What is required:
Collect every line below that contains the word "each".

*** Data extracts Section Begins ***

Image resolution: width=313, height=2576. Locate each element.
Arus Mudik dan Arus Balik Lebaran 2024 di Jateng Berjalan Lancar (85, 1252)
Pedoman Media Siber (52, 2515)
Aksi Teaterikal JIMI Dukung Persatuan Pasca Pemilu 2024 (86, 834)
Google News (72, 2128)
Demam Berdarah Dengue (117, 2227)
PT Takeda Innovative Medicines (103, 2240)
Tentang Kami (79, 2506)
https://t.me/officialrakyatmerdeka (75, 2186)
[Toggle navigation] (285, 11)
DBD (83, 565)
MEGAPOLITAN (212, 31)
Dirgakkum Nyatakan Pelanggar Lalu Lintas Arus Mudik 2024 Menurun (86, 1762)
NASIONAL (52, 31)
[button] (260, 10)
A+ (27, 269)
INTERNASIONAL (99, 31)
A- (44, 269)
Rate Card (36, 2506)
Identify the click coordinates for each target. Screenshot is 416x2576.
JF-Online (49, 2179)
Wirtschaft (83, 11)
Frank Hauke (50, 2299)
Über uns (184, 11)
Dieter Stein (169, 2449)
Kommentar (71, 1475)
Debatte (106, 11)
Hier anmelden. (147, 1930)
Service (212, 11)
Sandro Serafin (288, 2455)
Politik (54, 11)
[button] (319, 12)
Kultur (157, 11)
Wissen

*** Data extracts Section Ends ***

Task response:
Image resolution: width=313, height=2576. Locate each element.
Identify the click coordinates for each target. Screenshot is 416x2576.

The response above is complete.